Anthropoet/Broken Silence 16933
(46 Min.)

„Mind the gap.“ Wer in London schon mal U-Bahn gefahren ist, kennt den sonoren Sicherheitshinweis. Das Credo der Debüteinspielung der österreichischen Cellistin und Sängerin Marie Spaemann lautet genau andersherum: „Donʼt mind the gap“, macht euch bloß nicht allzu viele Gedanken über die trennenden Lücken zwischen den Genres.
Diese Haltung personifiziert die 1988 geborene Wienerin aufs Bemerkenswerteste. Sie ist in der Welt der Klassik genauso zu Hause wie in den Gefilden des Jazz, sie kennt sich mit den digitalen Bearbeitungsmöglichkeiten von analogem Instrumentarium genauso gut aus wie mit den Entwicklungen des ambitionierten Pop und Soul der vergangenen Jahre.

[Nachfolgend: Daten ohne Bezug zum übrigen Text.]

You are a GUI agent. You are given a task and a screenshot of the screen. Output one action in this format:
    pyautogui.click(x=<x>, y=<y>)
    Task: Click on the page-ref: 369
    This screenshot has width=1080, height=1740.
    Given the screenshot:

Und so klingt denn auch ihr Erstling, den sie selbstbewusst im Alleingang aufgenommen hat. In den ersten acht Stücken auf „Gap“ ersetzt das Cello eine ganze Band. Spaemann benutzt es mal als knorrig schnurrenden Kontrabass, mal als perlend gezupfte Gitarre, gestrichen dient es als droniges Keyboardsubstitut, geklopft als Perkussionsgerät. Im Jazzidiom soliert wird auf dem Cello auch, und zwar in dem „Cure“-Cover „Lovesong“.

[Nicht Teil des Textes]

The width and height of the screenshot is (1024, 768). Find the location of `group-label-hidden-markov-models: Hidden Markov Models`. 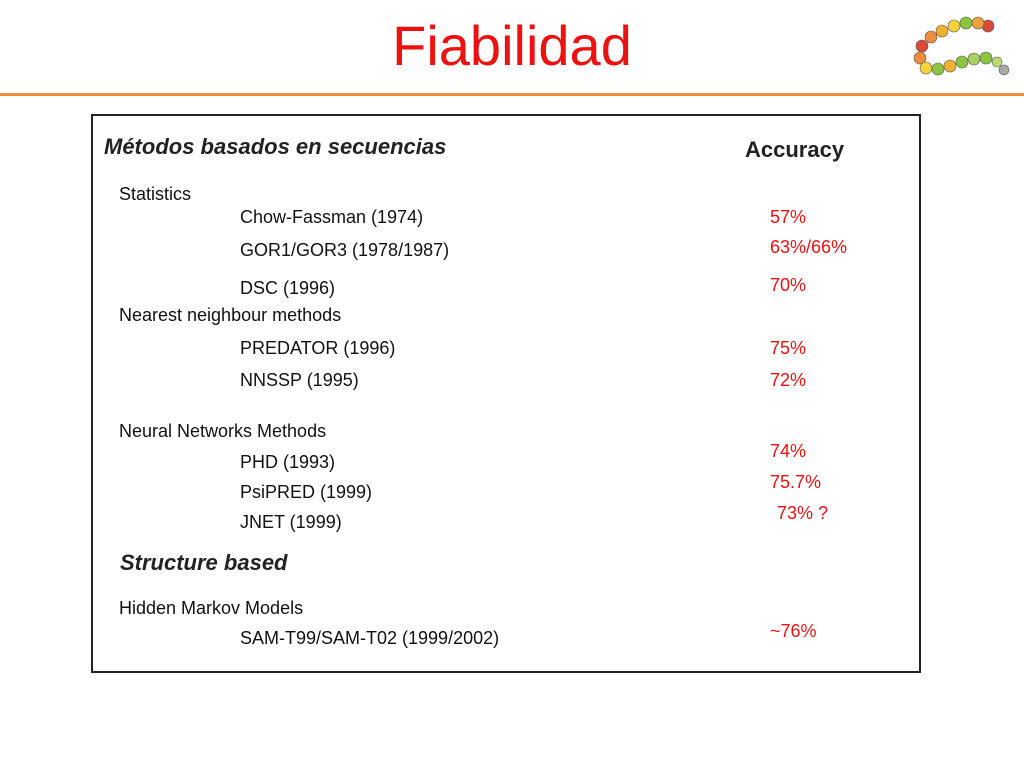

group-label-hidden-markov-models: Hidden Markov Models is located at coordinates (212, 608).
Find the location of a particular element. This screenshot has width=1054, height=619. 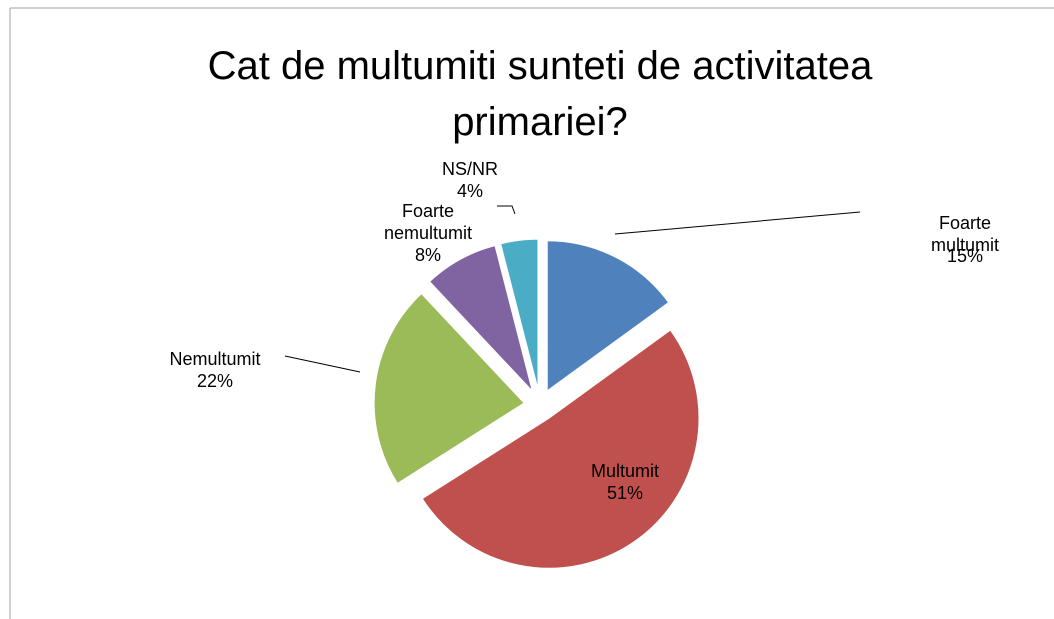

Das alles erweist sich als notwendige und organische Grundlage für Spaemanns Kompositionen, die zeigen, dass die Österreicherin auch mühelos als Pop- und Soulsängerin Karriere machen könnte, irgendwo zwischen Adele, Kate Nash und den mehrstimmigen Overdubkunststücken einer Camille oder eines Jacob Collier. Wenn man im Jazzbereich nach einer vergleichbar mehrfach talentierten Saiten- und Stimmband-Künstlerin sucht, drängt sich der Vergleich mit Esperanza Spalding auf.

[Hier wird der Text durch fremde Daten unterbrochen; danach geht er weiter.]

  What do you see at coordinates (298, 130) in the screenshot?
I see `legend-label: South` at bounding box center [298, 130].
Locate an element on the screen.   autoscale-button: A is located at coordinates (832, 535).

Ihre klassische Ausbildung verleugnet Spaemann gleichwohl nicht. Mit der Sarabande und der Gigue aus Bachs zweiter Cello-Suite zeigt sie sich als muskulöse, scharf streichende Interpretin. Und Gaspar Cassadós „Prelude“ lässt sie mit einem arabischen und israelischen Volkslied zusammenfließen. Man sieht: Spaemann geht es nicht nur um die Beseitigung stilistischer, sondern auch politischer Gräben.